Part of me does not like the idea of web scraping, but it is a valuable skill if the goal is to ingest web content that doesn’t offer an API. If an API is available, it’s almost always better to go with the API. Web scraping could fail for a bunch of reasons and requires careful consideration if used in production. The content being scraped is likely not under your control and could change at a moment’s notice.
Note
Web scraping in personal projects or scripts requires less consideration. If it fails, you can quickly change the code and run it again.
Headless Chromium vs. Requests
One thing that took me far too long to understand is that JavaScript doesn’t run when you use a curl
request for example. It returns the HTML code to load the JavaScript, but it doesn’t run anything. As a result, lots of modern websites do not provide the necessary page contents without a browser (except for pages like Hacker News and craigslist.)
This is where “Headless Chromium” comes in. The idea is that you can package Google Chrome (or other browsers) into your application and with code, you can automate what the browser does and read any element of the page. As a result, the JavaScript code can run and do everything it needs to finish loading the page.
Tip
One of Cloudflare’s goals is to block bots. This can be a challenge for websites that use Cloudflare, but in the next section, there are tools to bypass it.
Note
Once or twice, I’ve been able to workaround web scraping countermeasures by simply changing the
User-Agent
header. This is not enough to beat Cloudflare.
The Best Tools
Here are the best tools I’ve come across for web scraping. The most complete list can be found in this GitHub list.
Chromium
Before reaching for a Chromium browser, make sure that it’s required. Sometimes, the data I’m looking for is available in the plain text response. The easiest way to check is by turning off JavaScript for the site and using the Developer Tools to Cmd+F and search for the data in the HTML code.
- Playwright: Great for E2E tests, but also great for web crawling! Waiting for elements to appear on-screen, scrolling, etc. It’s the gold standard for Headless Chromium.
- Puppeteer: An alternative to Playwright. This one is my preference because of…
- puppeteer-extra: Provides a bunch of plugins for Puppeteer. Some of which bypass reCaptcha/hCaptcha and Cloudflare. Pretty nifty.
- Kimurai: Provides a really nice way to crawl pages with Headless Chromium. You can build classes to handle each type of page that is linked.
- requests-html: I haven’t used this, but it’s for python and is very popular.
Note
Reusing cookies can also be a useful strategy to sign-in to websites without having to login. I recommend using the Get cookies.txt LOCALLY plugin to export your browser cookies.
Plain Text
Plain text web scraping is becoming less useful, but it has its place.
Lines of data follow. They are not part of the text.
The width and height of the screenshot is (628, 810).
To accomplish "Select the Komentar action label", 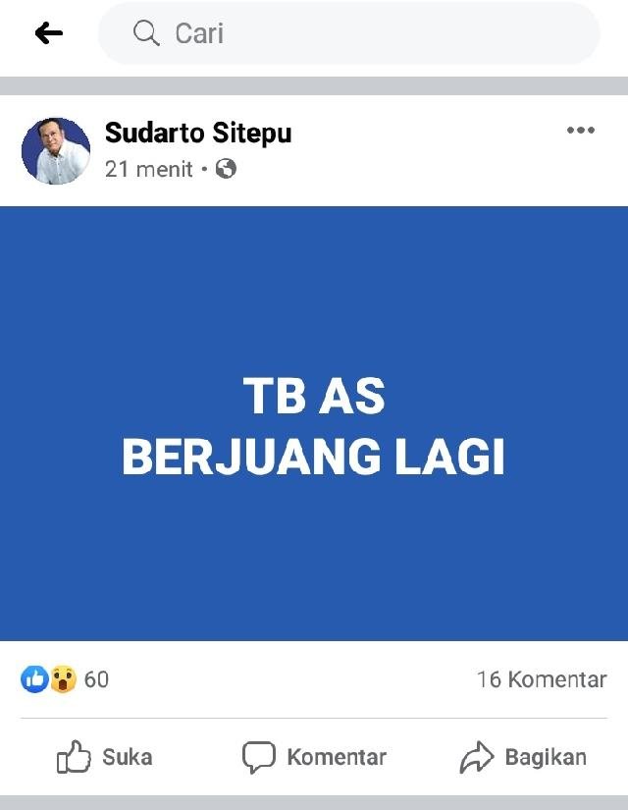I will click(x=337, y=757).

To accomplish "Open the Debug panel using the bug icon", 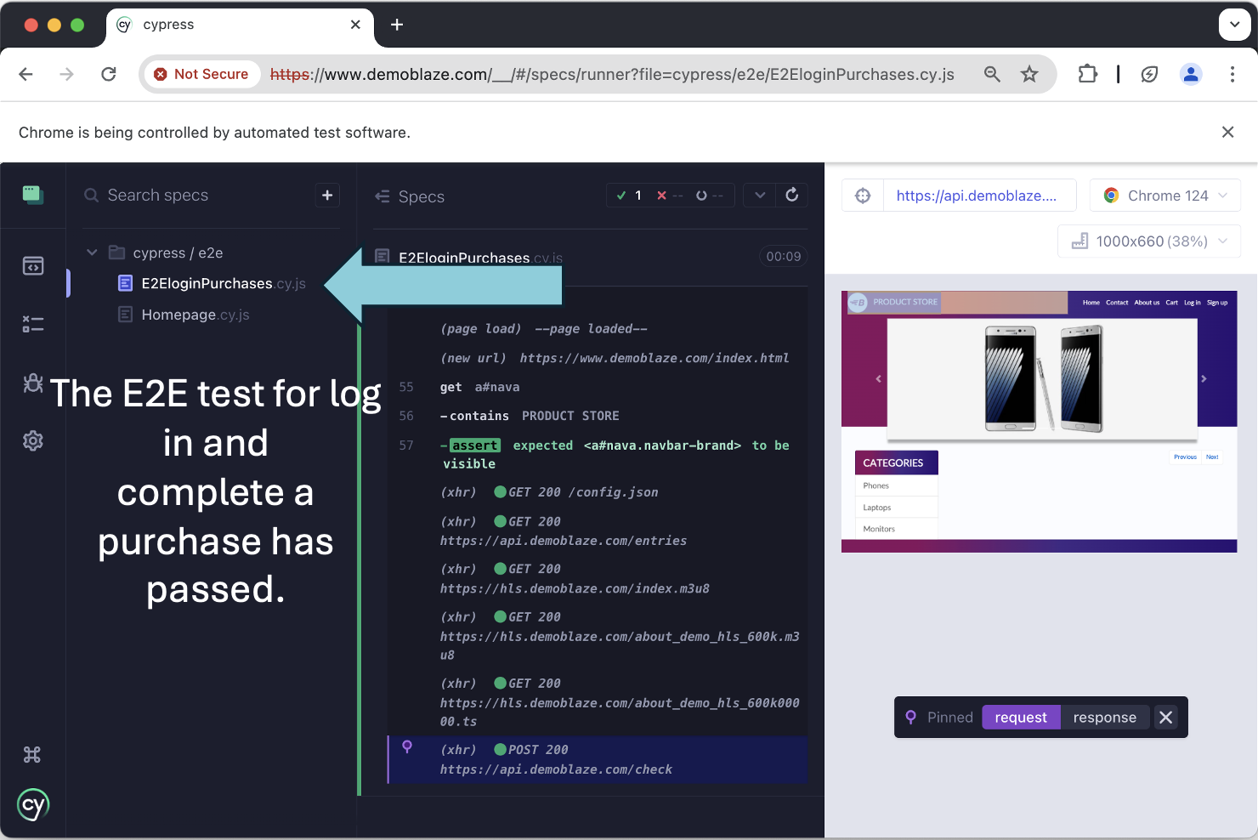I will 33,383.
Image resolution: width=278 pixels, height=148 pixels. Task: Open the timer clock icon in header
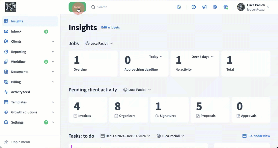(x=179, y=7)
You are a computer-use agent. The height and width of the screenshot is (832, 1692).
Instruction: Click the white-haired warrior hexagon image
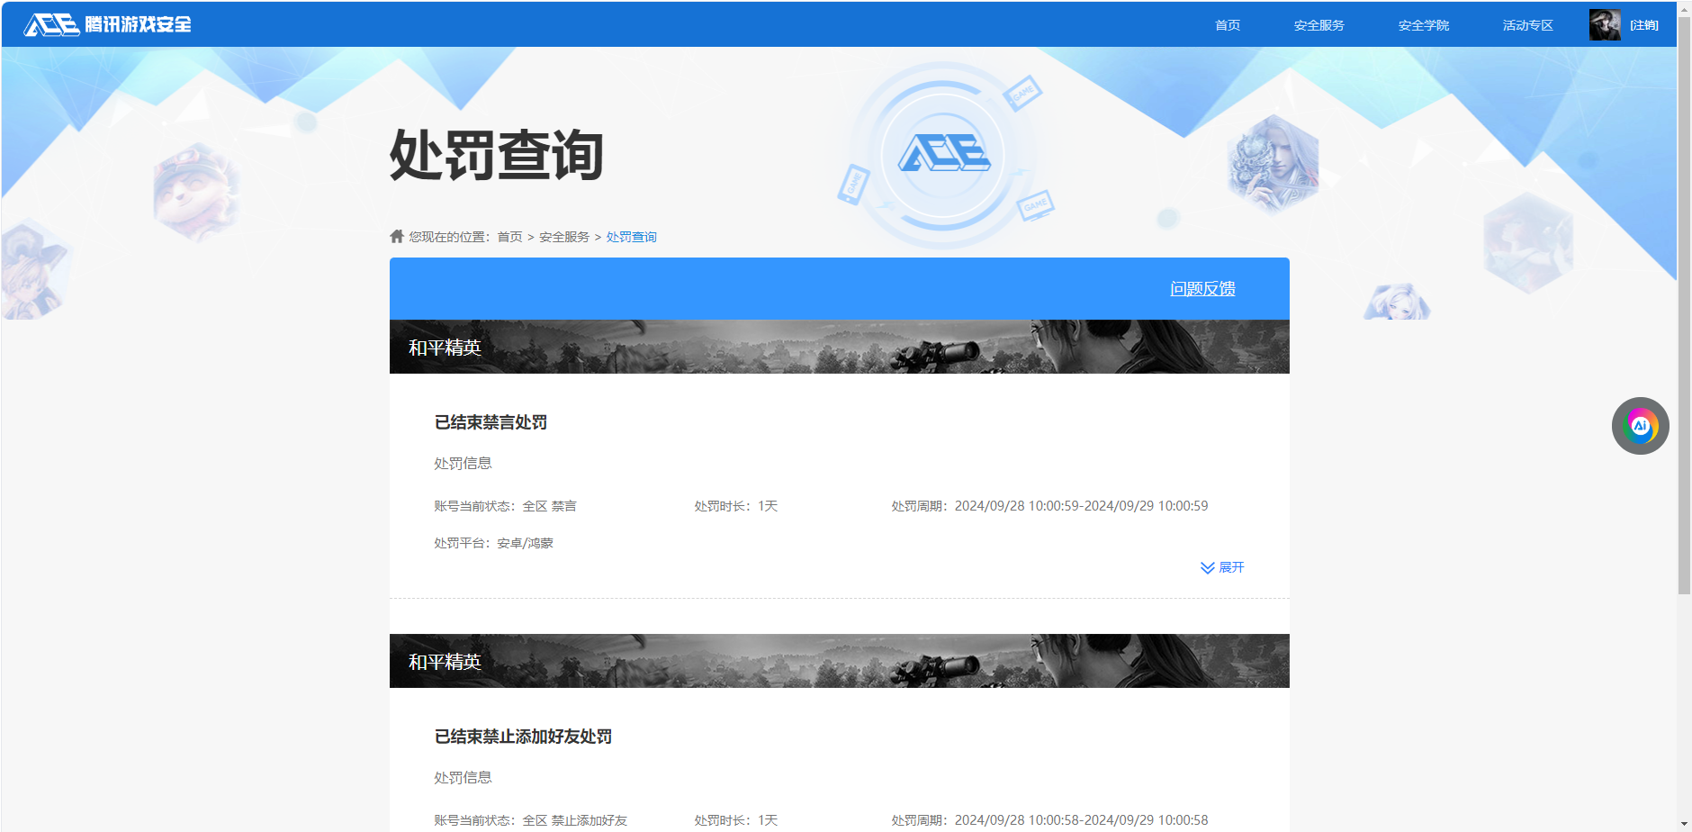[1273, 165]
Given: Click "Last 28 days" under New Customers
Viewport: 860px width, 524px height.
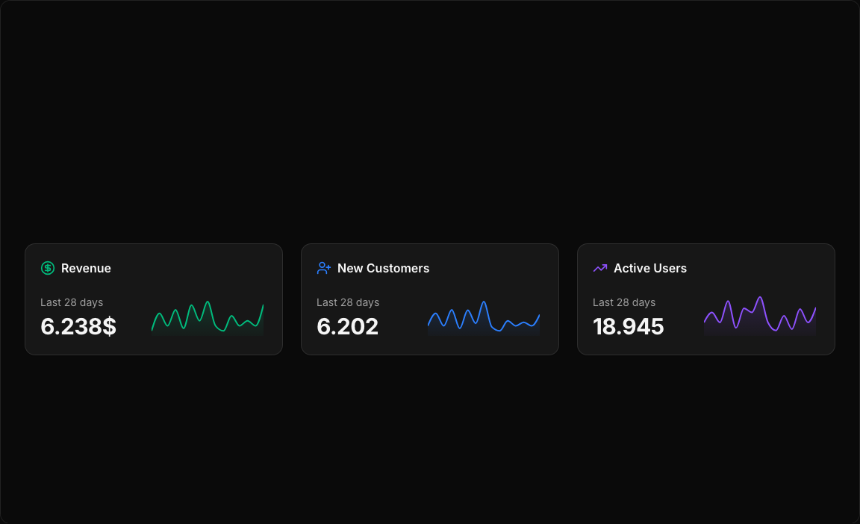Looking at the screenshot, I should click(348, 302).
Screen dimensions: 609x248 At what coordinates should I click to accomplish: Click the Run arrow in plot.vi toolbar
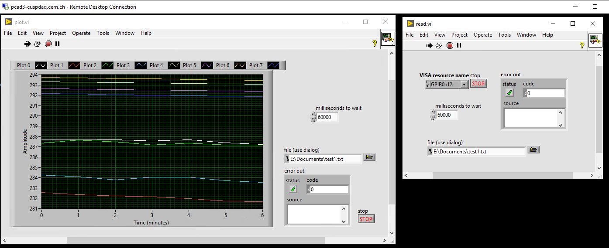tap(28, 44)
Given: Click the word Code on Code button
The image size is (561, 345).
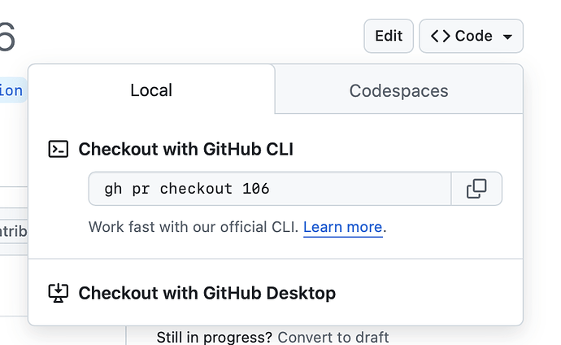Looking at the screenshot, I should [474, 36].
Websites like craigslist for example are still viable candidates for these non-JavaScript scrapers. They do have the added benefit of being lighter dependencies than a full Chromium browser.
- beautifulsoup4: Python library for parsing HTML.
- requests: Built-in python library that provides a clean interface for
curl
essentially. - fetch: Built-in for Node.js v18.17+. The equivalent of requests for JavaScript.
- Your favorite language probably has one. They typically come in a few flavors. Look for ones that support XPath or CSS selectors.